Diese Würfel wurden dann in Glocken, welche mit Ammoniakgas gefüllt über Quecksilber
standen, gebracht und, das Volum der Torfkohle oder des Torfs als Einheit
angenommen, folgende Resultate bezüglich der Absorption erhalten:
Absorption von Ammoniakgas.
Volume.
Torfkohle
18,4
Bei 80° R. getrockneter Torf
33,2
Torf in seinem gewöhnlichen
Trockenheitszustand, wo er 20 Procent Wasser
enthält
50,0
Da das Gewicht des Torfkohle-Würfels zu demjenigen des Würfels von
getrocknetem Torf bei diesem Versuche im Verhältniß von 13 : 16,6 stand, so verhält
sich das Volum des von gleichen Gewichten Torfkohle und getrocknetem Torf
absorbirten Ammoniakgases wie 23,4 : 33,2.

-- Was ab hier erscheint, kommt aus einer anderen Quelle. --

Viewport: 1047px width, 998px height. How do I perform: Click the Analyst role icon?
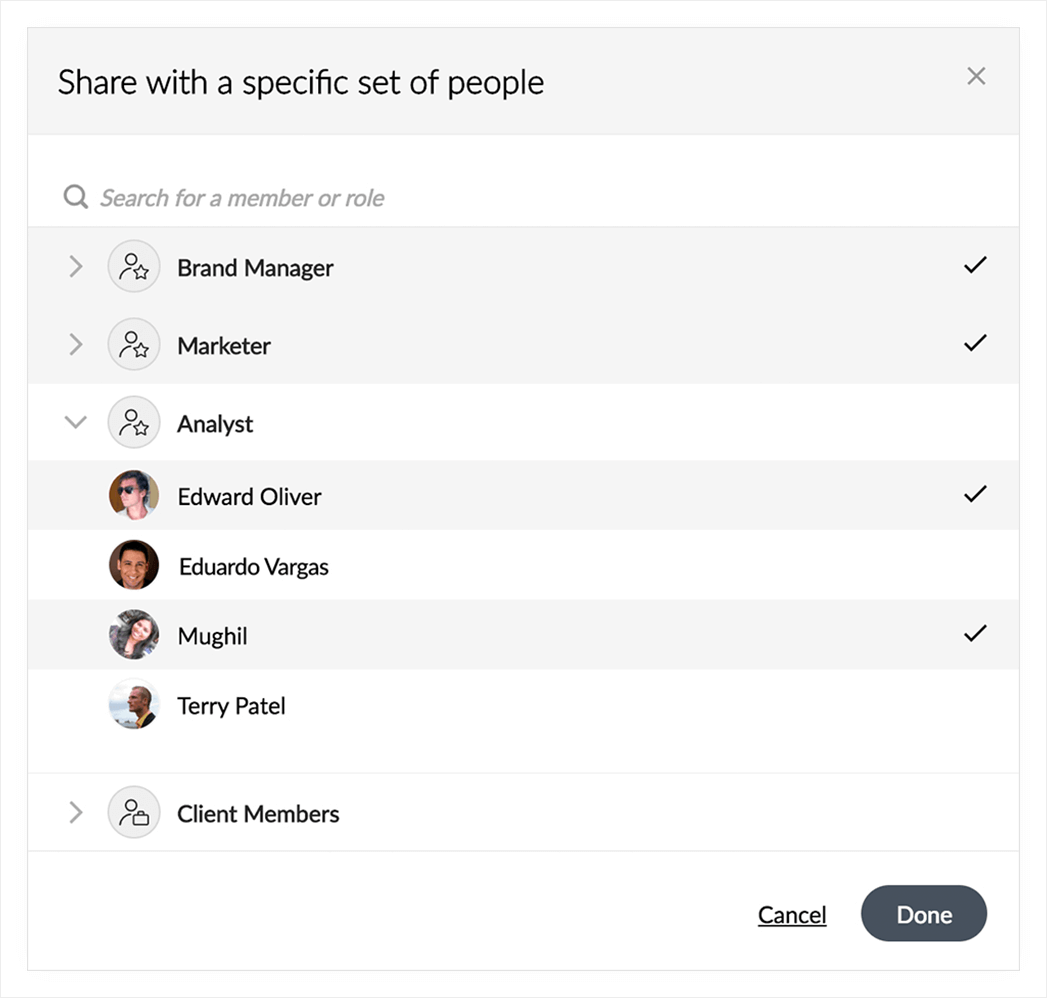(x=134, y=423)
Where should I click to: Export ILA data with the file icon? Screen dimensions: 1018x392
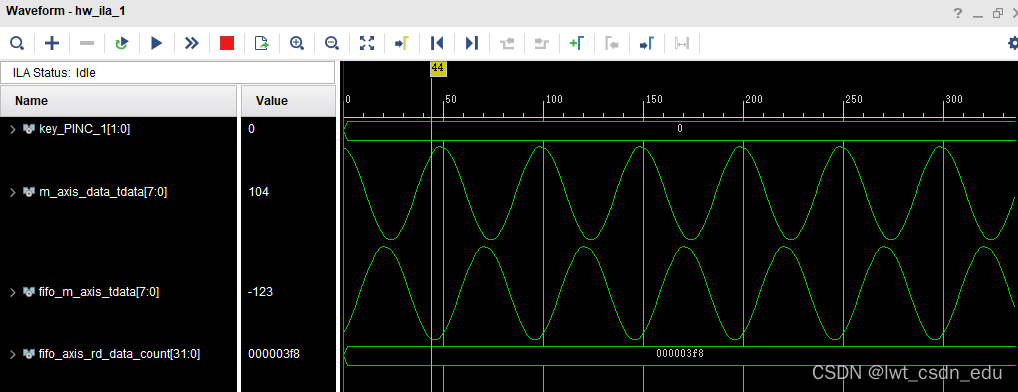(x=262, y=43)
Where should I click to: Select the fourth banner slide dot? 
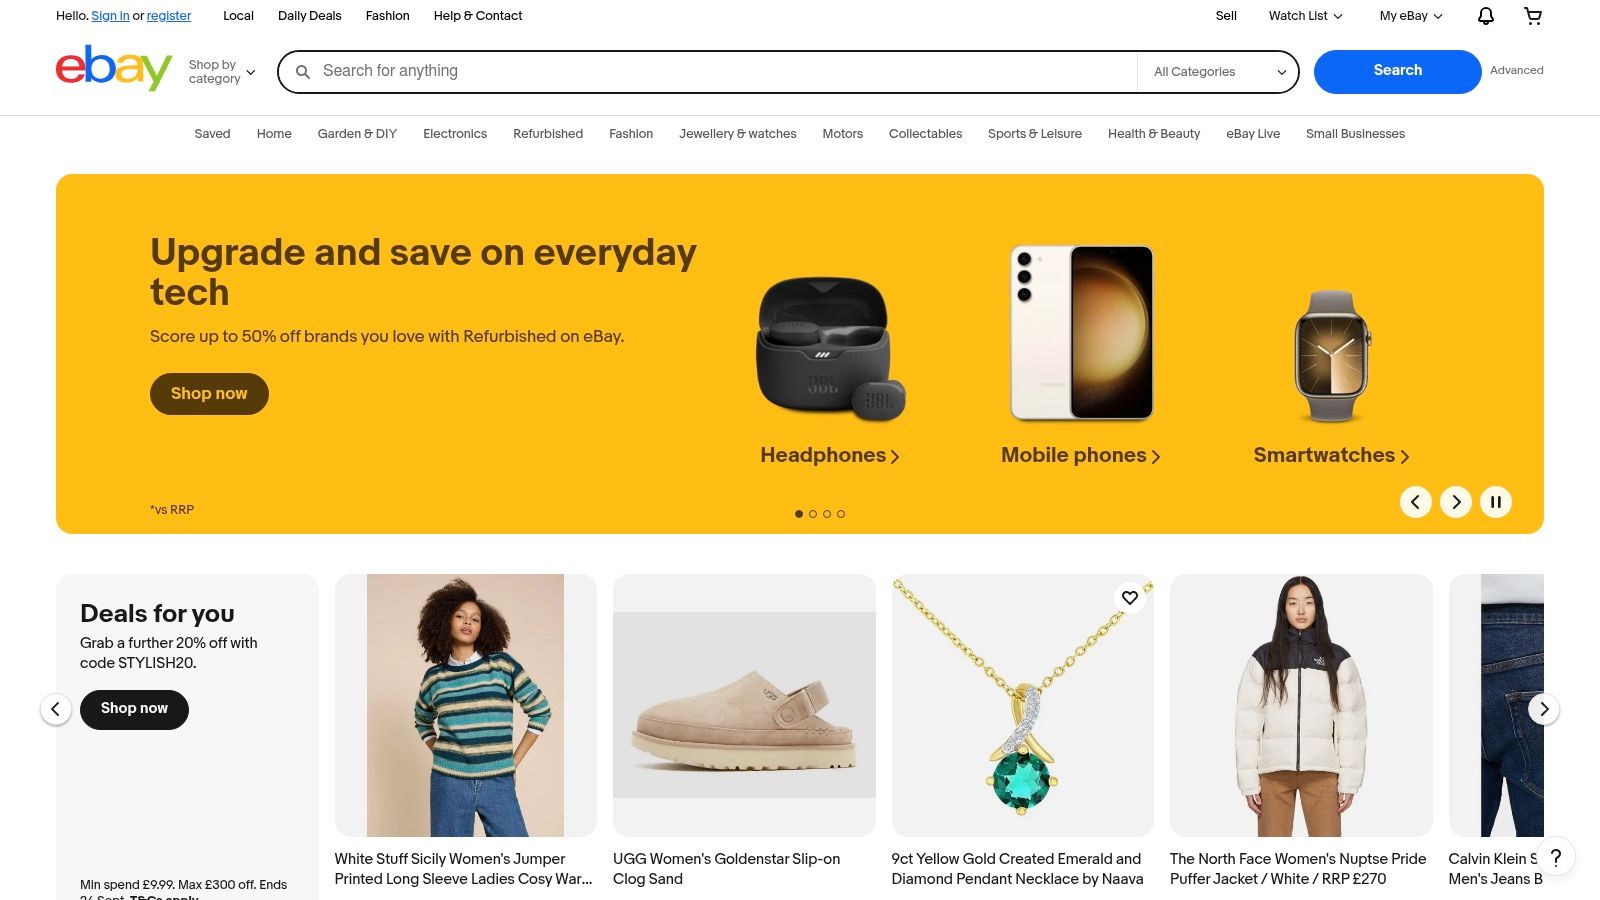coord(841,514)
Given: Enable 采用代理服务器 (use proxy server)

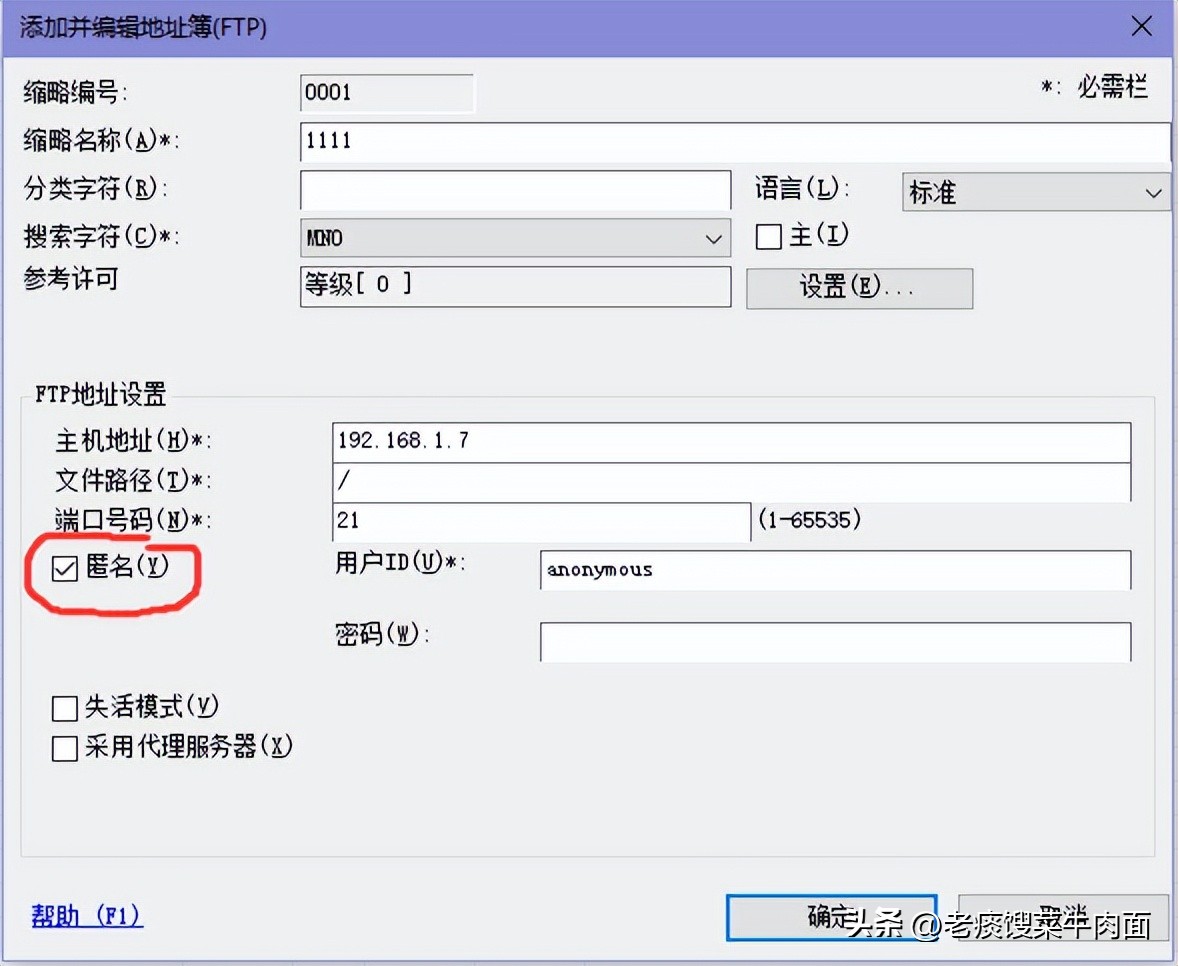Looking at the screenshot, I should (x=64, y=747).
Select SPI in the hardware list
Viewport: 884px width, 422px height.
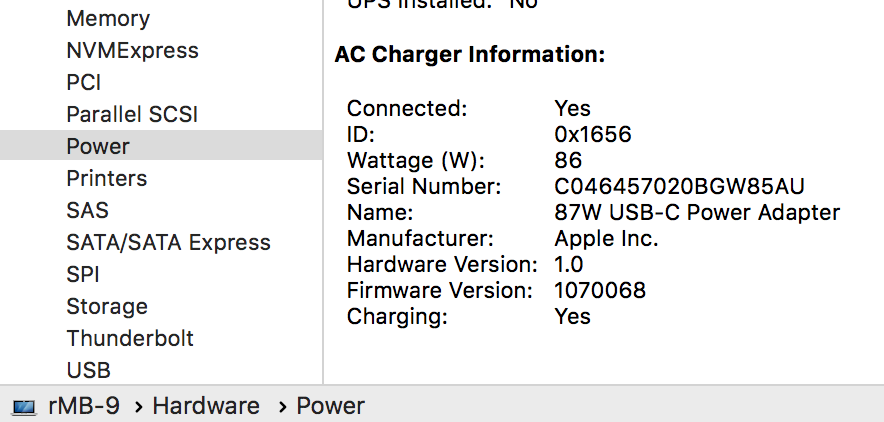83,275
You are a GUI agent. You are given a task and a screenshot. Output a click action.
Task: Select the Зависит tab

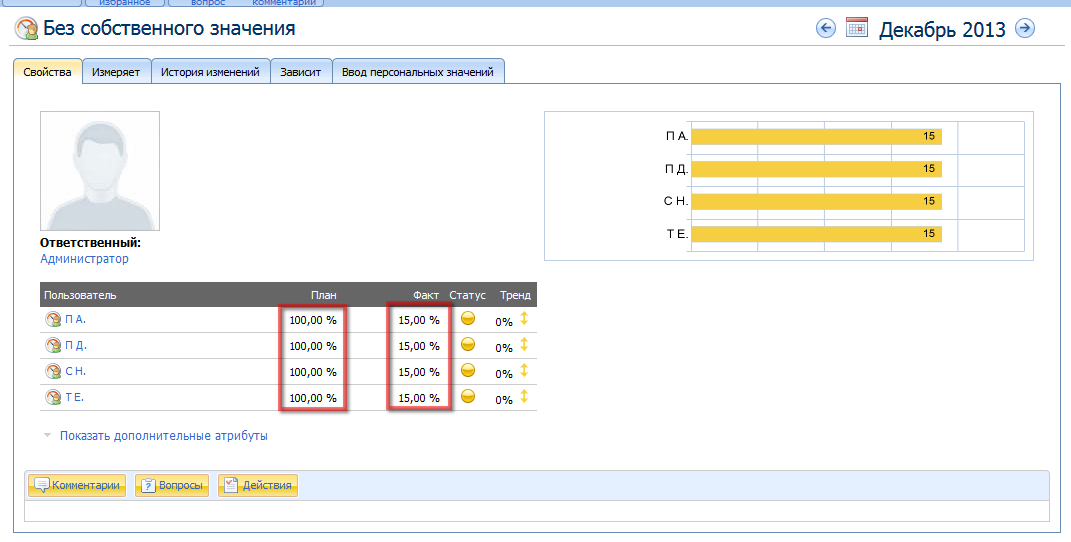301,72
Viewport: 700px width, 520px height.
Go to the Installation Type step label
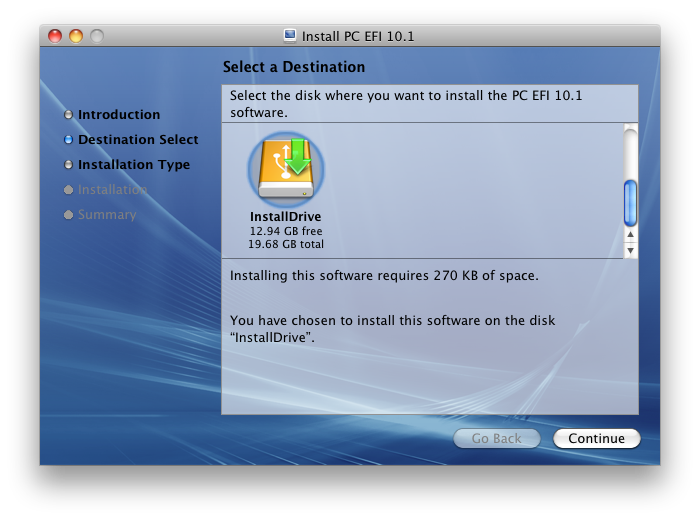pyautogui.click(x=134, y=165)

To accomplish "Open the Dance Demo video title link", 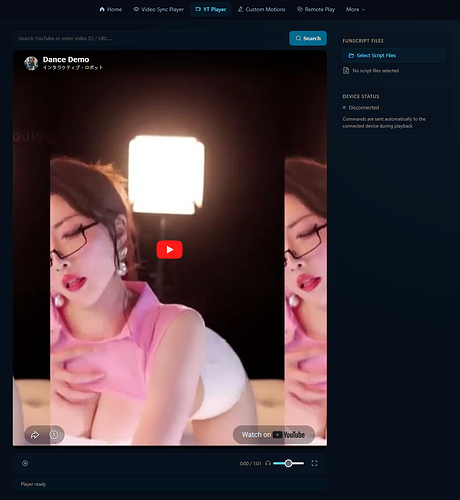I will pyautogui.click(x=66, y=59).
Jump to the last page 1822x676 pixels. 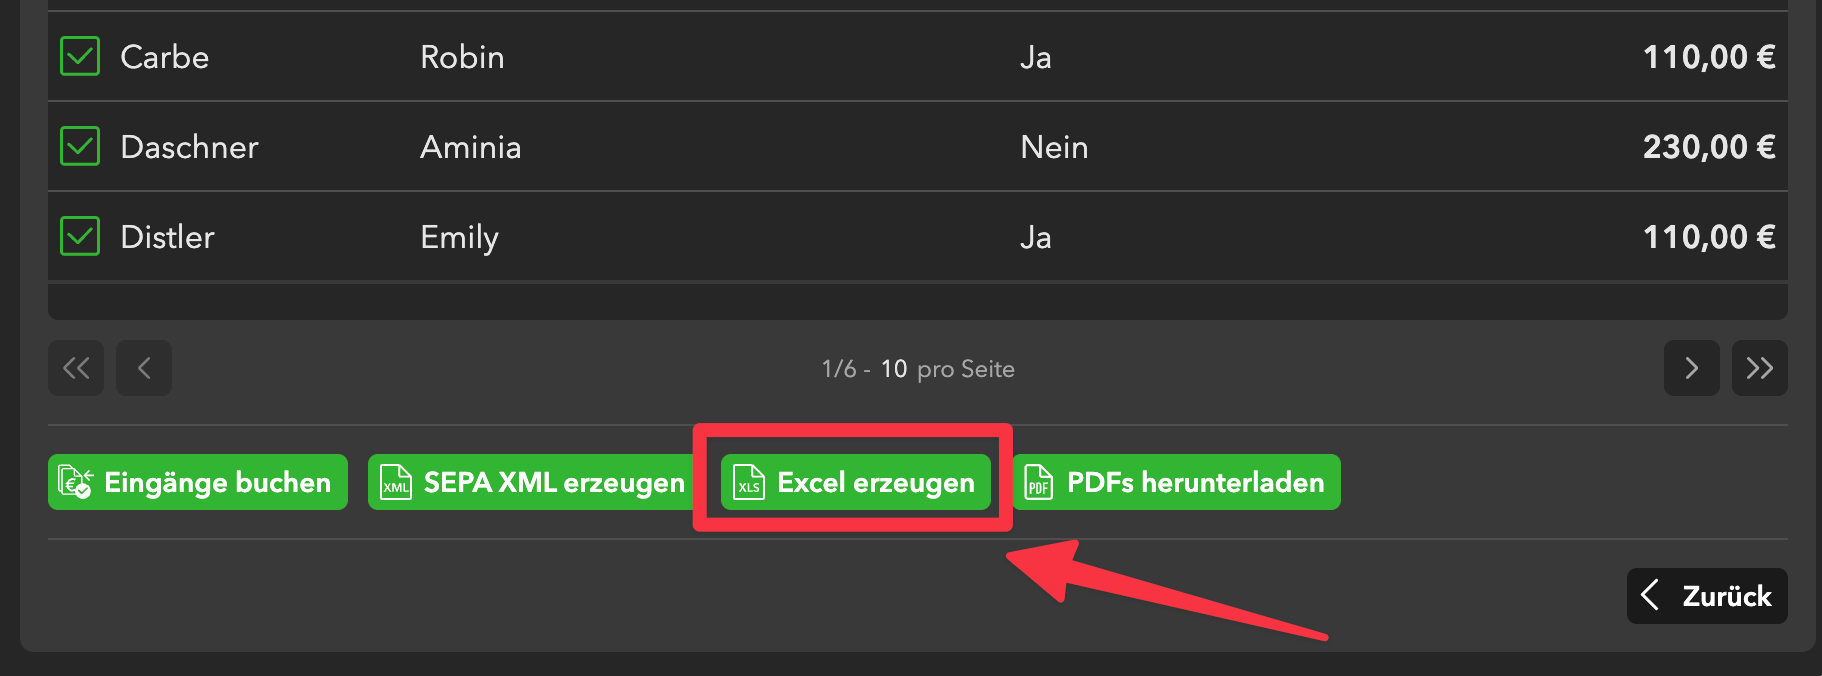click(x=1759, y=368)
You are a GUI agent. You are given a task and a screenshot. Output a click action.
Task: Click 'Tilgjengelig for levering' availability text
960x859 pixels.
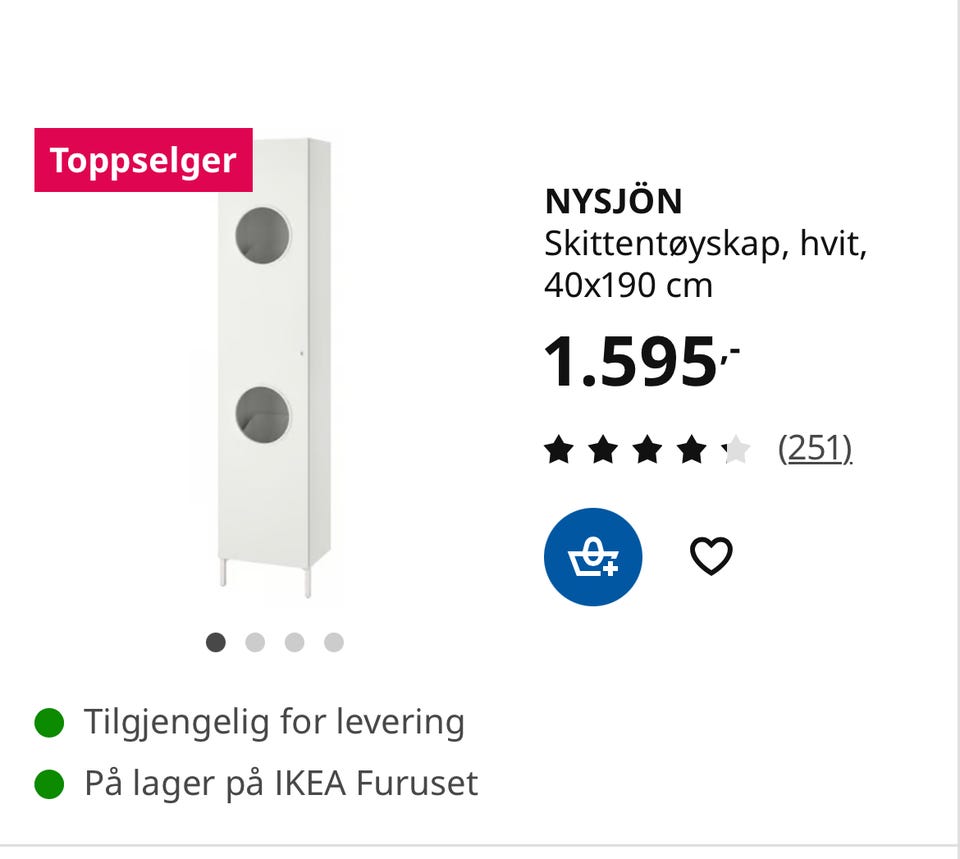tap(274, 722)
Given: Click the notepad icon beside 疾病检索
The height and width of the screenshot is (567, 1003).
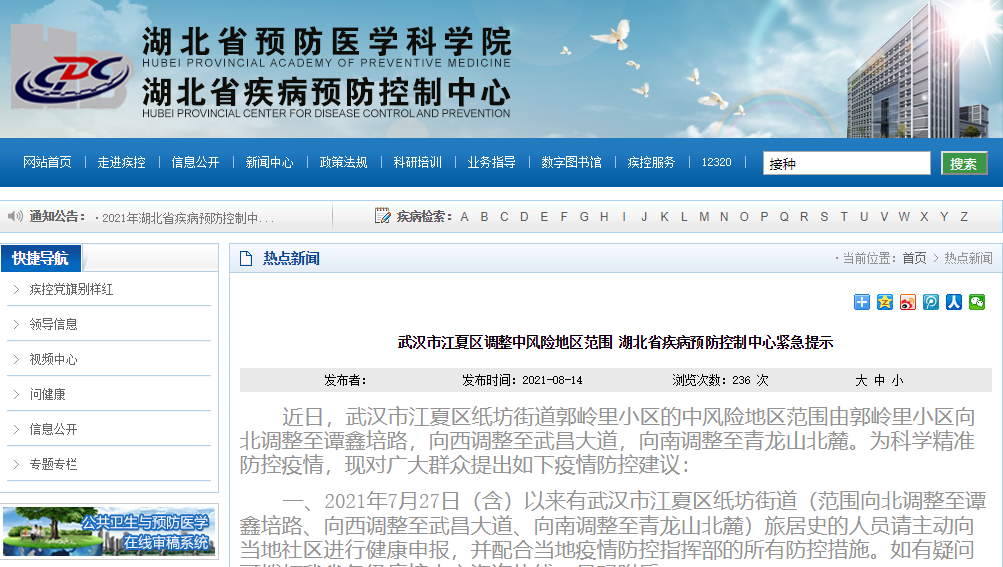Looking at the screenshot, I should pos(382,216).
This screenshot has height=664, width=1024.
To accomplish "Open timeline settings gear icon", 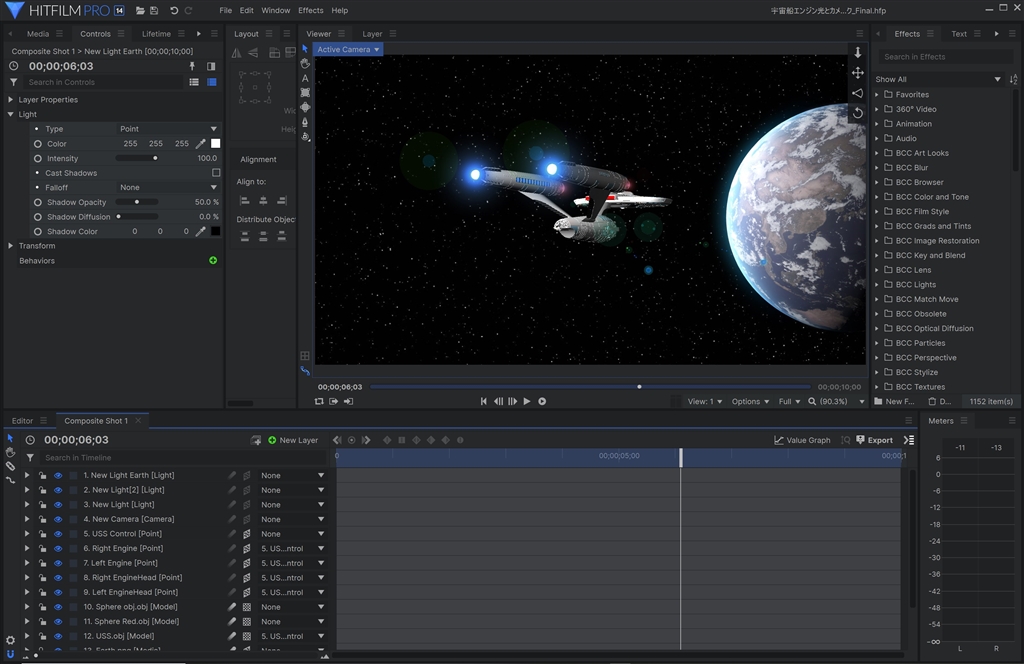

Aus diesen Resultaten erhellt, daß das Absorptionsvermögen der Torfkohle für
Ammoniakgas selbst in ihrem trockenen Zustande sehr überschätzt wird, indem es viel
geringer ist als dasjenige eines gleichen Volums oder Gewichts getrockneten Torfes,
und bei weitem geringer als dasjenige des Torfs in seinem gewöhnlichen
Trockenheitszustand.
Was die Kohlensäure, dieses große Nahrungsmittel der Pflanzen, anbelangt, so besitzt
der Torf einen großen Vorzug vor der Torfkohle, da er im Boden sich sehr bald
zersetzt, namentlich in Berührung mit faulenden Stoffen (z.B. Excrementen) und bei
seiner Zersetzung Kohlensäure erzeugt, welche nicht nur der jungen Pflanze (wenn
deren Blätter noch nicht hinlänglich entwickelt sind, um solche aus der Atmosphäre
zu erhalten) ihren Bedarf liefert, sondern auch gewisse, zum Wachsthum erforderliche
Salze etc. auflöslich macht. Die Torfkohle dagegen würde, da sie bei gewöhnlicher
Temperatur so schwer sich oxydirt, unter gleichen Umständen selbst nach langer Zeit
nur sehr wenig Kohlensäure liefern.
Auch wegen seiner größern Elasticität ist der Torf besser als die Torfkohle geeignet
um schweren Thonboden, dem es an vegetabilischen Bestandtheilen fehlt, lockerer und
der Luft zugänglicher zu machen. Ueberdieß kommt der Torf im halbgetrockneten und
gröblich gepulverten Zustand,Der zu allen diesen Versuchen, mit Ausnahme jener über die Absorption von
Ammoniakgas, angewendete Torf enthielt 28 Procent Wasser. in welchem er anzuwenden wäre, auch nur etwa auf den fünften Theil des
Preises der Torfkohle zu stehen. Wie man sieht, ist also der Torf zur Düngerbereitung der Torfkohle weit vorzuziehen.